她走路的姿态极其僵硬、扭曲。右腿仿佛失去了知觉,完全是靠着腰部的力量硬生生地向前拖拽。她的一只手臂无力地垂在身侧,另一只手拄着那柄断裂的重剑。活像是一具被人粗暴地扯断了大部分丝线的破烂提线木偶。
但她的每一次晃动、每一次拖拽着伤腿前行时铠甲发出的刺耳摩擦声,都在狠狠地牵扯着奥莉加心脏深处的剧痛。
克洛伊的身上,重新穿上了那身由奥莉加当年亲自用深渊黑金为她打造的、曾经象征着女王亲卫最高荣誉与绝对守护的重型黑甲。
然而,在经历了昨天那场惨绝人寰的殿门阻击战后,这身曾经在阳光下光芒万丈、一尘不染的铠甲,如今却变成了她受难经历最直观的、极其残忍的刑具展示柜。
厚重的黑金胸甲上,布满了深不见底的巨刃砍痕;肩甲处有着恐怖的钝器砸坑,几乎将金属砸嵌进了肉里;甚至在那些破碎、卷刃的甲片边缘,依然极其刺目地挂着已经干涸发黑的血肉和属于敌人的内脏碎屑。
奥莉加在心底痛苦地闭上了眼睛。
她知道,克洛伊身上的那些看似正在流血的新伤口,大部分都是用动物血液和巧妙的魔法粉尘伪装的。
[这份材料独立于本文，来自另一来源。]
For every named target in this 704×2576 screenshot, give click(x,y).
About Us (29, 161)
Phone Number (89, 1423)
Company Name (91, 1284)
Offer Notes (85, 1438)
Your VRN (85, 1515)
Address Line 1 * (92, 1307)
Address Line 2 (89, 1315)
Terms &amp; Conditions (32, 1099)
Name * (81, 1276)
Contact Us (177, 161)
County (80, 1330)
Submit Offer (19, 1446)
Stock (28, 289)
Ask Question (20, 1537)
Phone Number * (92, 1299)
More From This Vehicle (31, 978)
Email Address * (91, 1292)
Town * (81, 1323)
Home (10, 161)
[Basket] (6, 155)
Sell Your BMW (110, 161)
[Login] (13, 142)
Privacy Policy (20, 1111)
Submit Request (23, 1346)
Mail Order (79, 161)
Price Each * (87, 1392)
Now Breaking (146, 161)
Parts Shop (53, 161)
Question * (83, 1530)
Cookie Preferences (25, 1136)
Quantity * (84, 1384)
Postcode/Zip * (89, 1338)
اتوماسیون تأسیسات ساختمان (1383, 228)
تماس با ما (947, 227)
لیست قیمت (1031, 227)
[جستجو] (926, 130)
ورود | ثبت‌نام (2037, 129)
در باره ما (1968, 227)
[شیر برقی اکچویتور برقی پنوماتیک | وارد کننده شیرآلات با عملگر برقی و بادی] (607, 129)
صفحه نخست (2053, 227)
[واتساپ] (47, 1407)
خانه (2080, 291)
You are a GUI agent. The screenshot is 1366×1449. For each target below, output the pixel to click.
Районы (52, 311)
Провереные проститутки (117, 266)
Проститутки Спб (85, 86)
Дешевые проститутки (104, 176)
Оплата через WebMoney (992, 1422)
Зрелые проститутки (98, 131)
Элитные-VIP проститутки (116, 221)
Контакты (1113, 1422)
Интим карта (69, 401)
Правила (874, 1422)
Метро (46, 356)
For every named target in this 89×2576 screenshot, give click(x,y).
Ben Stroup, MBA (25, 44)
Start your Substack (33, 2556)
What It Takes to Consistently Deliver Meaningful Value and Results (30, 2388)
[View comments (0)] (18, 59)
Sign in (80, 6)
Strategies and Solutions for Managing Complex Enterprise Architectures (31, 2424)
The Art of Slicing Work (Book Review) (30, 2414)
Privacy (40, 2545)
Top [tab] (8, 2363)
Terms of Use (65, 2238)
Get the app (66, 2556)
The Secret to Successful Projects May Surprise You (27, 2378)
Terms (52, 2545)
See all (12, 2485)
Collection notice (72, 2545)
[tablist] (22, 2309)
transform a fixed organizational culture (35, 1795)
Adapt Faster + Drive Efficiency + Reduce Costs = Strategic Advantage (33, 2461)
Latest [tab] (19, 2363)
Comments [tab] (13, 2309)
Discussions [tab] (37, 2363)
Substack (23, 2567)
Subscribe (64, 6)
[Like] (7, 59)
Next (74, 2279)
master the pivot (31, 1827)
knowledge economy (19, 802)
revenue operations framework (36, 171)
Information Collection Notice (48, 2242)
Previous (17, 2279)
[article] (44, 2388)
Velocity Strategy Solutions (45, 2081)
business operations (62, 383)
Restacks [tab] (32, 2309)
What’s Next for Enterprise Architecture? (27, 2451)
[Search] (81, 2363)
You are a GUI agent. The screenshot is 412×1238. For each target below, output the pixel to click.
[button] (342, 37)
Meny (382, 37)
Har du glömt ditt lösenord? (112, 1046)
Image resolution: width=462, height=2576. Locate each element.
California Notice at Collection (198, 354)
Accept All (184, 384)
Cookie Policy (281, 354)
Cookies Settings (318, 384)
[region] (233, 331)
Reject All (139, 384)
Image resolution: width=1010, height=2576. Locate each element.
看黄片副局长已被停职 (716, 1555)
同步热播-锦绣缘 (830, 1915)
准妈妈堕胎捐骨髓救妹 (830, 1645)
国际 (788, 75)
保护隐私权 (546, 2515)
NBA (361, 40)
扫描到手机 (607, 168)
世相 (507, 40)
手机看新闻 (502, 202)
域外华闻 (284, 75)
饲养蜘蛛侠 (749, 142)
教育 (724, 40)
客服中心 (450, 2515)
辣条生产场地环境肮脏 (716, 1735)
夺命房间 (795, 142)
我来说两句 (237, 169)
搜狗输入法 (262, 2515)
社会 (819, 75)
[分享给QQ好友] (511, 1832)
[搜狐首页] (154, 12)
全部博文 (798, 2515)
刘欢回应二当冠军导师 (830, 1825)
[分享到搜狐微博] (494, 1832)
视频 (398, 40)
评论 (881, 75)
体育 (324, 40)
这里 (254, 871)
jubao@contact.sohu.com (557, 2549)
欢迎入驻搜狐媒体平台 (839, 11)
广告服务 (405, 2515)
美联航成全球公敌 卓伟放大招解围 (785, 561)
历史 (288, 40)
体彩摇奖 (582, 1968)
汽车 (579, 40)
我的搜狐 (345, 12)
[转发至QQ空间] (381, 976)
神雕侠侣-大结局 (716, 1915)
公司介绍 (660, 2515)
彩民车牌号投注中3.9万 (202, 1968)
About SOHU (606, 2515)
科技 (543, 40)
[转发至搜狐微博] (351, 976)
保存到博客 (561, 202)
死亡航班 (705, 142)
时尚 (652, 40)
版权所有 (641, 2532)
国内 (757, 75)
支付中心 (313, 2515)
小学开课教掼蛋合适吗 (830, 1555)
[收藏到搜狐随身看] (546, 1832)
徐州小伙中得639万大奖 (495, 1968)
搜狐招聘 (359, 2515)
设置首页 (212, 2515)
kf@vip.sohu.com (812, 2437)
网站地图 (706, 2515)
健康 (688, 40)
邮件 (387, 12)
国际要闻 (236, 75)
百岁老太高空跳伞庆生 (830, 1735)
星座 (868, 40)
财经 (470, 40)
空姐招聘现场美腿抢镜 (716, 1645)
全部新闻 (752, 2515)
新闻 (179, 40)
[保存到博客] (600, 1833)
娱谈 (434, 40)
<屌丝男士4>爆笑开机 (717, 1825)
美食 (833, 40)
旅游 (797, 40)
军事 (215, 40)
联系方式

这是一出为了骗过盟友耳目的极其完美的“苦肉计”。
但是,这一计,奥莉加却不得不心甘情愿、痛彻心扉地中。
因为,无论外表的伪装多么逼真,奥莉加都清清楚楚地记得,在那场最绝望、最黑暗的殿门阻击战中,在面对如潮水般涌来的狂暴兽人和嗜血的佣兵时,克洛伊那被重锤击中无数次、骨骼发出碎裂声响的脊梁,从头到尾,未曾弯曲过半分。
伪装,掩盖的是她孤胆深入敌营的行动;但暴露在所有人面前的,却是她那永不屈服的钢铁本质。
“哐当……哐当……”
克洛伊拖着残破的身躯,在数百双死寂目光的注视下,一步步走到了王座台阶的下方。
她停下了脚步。
鲜血(无论是真还是假)顺着她的裙甲滴落在台阶上,绽放出刺目的红梅。她缓缓地抬起头,隔着大厅里那凝重得如同铅块般的空气,静静地看着端坐在高台之上的奥莉加。
那双曾经如同最纯粹的红宝石般、永远燃烧着对女王绝对忠诚与炽热信念的红色眼眸,此刻,变了。
它们变得像两颗被绝对零度彻底冰封的远古太阳。
在眼眸的最核心深处,依旧有光在闪烁。但那光,不再是温暖的崇拜,而是极其冰冷的、遥远的、仿佛经历过极其惨烈的超新星爆炸后,残留下来的无比坚硬且致密的白矮星物质。
在这死一般的对视中,整个大厅鸦雀无声。
克洛伊没有说话。她的嘴唇紧紧抿成一条锋利的直线。
但她那寒潭般的眼神,却在向着王座,发出无声且极其震耳欲聋的灵魂质问:
“这就是我们那可笑傲慢的终点吗?陛下?”
“这就是我们数百年来,蔑视一切凡人、沉溺于魔法与美学暴政的代价吗?”
“这就是您,要带我们走向的深渊吗?”
这两句无声的质问,如同两把淬火的重锤,狠狠地砸在了奥莉加那布满裂痕的王冠上。它们不需要奥莉加在此刻立刻给出一个单薄的回答。它们是悬在奥莉加头顶的审判之剑,也是即将引爆这个民族心底那颗恐怖延时引信的最后一点火星。
夜更深了。
而在遥远的精神维度中,林曦默默地看着这一切。她握紧了那双带着薄茧的新手,知道属于这个异世界的旧秩序,已经在这阵沉默的狂啸中,彻底死去了。